=== Begin Enclosure ===
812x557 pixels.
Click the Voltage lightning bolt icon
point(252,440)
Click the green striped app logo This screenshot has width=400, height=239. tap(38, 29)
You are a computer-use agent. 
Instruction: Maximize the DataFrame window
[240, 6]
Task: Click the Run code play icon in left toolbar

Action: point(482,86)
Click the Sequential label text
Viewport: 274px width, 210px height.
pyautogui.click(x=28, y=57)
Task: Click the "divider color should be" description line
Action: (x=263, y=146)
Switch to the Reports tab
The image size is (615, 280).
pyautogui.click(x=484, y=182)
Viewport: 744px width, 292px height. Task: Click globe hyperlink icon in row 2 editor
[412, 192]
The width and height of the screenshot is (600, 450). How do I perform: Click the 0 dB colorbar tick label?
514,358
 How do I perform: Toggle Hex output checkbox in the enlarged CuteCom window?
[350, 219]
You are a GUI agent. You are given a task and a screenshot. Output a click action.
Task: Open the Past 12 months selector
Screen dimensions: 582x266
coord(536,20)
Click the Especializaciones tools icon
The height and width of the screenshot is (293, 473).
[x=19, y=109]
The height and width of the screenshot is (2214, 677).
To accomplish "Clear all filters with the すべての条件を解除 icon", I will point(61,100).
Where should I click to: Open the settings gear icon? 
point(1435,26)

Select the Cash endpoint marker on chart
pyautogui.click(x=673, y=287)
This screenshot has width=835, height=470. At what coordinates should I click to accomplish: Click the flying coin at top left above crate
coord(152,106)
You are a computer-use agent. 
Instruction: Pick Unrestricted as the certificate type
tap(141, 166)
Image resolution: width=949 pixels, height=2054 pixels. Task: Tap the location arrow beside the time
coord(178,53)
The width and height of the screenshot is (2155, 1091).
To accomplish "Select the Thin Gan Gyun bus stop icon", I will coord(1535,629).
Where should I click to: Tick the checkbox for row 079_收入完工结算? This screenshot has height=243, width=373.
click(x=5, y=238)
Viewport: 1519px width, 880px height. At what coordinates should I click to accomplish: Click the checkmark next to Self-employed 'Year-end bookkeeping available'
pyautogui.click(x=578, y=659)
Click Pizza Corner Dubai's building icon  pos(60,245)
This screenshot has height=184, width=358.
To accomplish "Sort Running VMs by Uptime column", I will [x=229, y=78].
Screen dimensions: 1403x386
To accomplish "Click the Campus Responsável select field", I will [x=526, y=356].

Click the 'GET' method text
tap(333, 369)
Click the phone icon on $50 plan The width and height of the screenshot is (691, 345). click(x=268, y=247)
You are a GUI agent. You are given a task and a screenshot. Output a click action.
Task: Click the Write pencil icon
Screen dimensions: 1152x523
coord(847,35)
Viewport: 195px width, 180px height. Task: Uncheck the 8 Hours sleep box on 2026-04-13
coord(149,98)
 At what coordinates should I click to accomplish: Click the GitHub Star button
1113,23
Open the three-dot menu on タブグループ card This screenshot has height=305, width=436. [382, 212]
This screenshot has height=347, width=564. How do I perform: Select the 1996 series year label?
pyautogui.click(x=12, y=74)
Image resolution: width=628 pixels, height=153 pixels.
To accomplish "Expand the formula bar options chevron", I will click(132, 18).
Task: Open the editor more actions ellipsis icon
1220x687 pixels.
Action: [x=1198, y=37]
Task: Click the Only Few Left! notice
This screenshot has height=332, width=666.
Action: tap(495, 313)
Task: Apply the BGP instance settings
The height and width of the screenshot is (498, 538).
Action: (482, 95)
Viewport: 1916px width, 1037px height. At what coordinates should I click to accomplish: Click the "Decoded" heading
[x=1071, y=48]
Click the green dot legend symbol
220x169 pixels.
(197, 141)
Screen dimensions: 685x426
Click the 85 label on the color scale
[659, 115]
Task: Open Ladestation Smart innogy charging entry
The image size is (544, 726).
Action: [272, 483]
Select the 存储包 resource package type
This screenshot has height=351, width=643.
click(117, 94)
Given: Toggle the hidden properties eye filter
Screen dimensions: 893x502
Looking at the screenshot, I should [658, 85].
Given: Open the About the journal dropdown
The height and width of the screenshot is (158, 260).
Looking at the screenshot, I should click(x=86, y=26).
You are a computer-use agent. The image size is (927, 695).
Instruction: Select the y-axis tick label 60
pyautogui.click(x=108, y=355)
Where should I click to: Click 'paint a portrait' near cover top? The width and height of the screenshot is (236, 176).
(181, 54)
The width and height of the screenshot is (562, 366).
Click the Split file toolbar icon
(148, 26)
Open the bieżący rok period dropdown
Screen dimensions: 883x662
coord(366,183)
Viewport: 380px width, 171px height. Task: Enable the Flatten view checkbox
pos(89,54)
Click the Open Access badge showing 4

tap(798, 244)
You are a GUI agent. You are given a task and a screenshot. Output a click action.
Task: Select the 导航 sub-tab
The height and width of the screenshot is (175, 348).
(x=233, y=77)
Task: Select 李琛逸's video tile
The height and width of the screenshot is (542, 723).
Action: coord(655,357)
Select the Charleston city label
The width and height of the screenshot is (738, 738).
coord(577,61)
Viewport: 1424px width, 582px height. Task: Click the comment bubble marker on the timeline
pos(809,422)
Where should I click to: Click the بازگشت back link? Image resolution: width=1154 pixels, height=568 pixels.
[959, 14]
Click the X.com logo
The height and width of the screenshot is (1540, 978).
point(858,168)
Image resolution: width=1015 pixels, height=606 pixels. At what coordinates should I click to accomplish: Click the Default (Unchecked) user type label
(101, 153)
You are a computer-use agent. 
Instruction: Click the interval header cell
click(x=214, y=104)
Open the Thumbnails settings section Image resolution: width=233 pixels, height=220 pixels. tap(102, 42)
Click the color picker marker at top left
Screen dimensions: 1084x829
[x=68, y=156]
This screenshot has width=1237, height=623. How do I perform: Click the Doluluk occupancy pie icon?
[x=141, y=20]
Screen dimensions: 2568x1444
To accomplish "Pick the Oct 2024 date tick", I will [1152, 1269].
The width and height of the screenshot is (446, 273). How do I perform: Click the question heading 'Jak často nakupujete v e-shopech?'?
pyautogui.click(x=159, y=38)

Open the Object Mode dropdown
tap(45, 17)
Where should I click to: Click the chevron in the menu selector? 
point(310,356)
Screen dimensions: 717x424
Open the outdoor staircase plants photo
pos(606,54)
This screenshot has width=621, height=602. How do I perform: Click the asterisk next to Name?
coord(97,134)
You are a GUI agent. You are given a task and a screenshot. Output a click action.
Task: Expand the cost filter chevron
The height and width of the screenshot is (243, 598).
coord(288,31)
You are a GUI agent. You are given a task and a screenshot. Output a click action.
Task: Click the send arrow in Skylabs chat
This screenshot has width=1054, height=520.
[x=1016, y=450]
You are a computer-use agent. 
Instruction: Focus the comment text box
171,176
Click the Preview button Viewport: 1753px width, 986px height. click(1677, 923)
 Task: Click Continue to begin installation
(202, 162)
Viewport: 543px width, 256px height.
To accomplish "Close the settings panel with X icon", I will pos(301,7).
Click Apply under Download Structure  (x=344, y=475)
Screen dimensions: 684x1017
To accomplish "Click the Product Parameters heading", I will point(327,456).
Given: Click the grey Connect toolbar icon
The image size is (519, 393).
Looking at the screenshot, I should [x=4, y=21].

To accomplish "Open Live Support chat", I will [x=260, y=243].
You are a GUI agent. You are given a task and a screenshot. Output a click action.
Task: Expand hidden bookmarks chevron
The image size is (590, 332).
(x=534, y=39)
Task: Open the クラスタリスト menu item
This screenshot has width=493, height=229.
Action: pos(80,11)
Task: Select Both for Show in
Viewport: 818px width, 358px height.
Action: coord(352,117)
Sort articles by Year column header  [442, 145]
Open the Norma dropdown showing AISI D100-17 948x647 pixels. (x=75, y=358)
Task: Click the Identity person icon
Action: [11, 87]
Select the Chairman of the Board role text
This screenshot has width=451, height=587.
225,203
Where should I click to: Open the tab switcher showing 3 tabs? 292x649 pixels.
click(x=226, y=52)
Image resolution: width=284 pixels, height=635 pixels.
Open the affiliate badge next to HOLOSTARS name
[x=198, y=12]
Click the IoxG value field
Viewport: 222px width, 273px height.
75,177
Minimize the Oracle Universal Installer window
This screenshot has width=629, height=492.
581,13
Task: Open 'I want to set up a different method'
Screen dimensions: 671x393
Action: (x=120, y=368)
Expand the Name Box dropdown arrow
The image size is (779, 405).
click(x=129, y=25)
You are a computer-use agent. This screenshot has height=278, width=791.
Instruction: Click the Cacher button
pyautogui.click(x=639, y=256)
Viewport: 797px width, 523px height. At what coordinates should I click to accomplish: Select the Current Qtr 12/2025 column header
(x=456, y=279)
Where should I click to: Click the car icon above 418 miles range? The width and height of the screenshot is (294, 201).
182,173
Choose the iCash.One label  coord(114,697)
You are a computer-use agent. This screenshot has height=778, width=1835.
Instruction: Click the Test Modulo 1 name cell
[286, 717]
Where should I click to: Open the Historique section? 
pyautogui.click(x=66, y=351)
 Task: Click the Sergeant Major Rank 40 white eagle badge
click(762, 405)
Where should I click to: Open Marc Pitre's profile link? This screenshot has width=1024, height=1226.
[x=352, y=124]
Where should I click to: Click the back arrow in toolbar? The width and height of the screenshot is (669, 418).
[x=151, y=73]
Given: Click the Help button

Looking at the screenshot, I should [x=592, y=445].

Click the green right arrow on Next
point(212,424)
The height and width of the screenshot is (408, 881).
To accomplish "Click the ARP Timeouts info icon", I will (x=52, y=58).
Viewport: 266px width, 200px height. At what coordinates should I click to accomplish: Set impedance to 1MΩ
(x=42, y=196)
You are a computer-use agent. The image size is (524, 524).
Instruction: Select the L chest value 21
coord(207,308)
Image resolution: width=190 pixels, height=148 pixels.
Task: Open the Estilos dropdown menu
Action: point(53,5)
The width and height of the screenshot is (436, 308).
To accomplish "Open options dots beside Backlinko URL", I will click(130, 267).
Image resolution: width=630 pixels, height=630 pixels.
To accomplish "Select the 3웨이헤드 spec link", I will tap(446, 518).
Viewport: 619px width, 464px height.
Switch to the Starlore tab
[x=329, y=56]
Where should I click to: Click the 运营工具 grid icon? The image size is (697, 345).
=== End Enclosure ===
- Your objective:
Only the lines that contain the word "options" should be copied from the material.

- Written reply:
To accomplish "Expand the formula bar options chevron", I will click(132, 18).
To accomplish "Open options dots beside Backlinko URL", I will click(130, 267).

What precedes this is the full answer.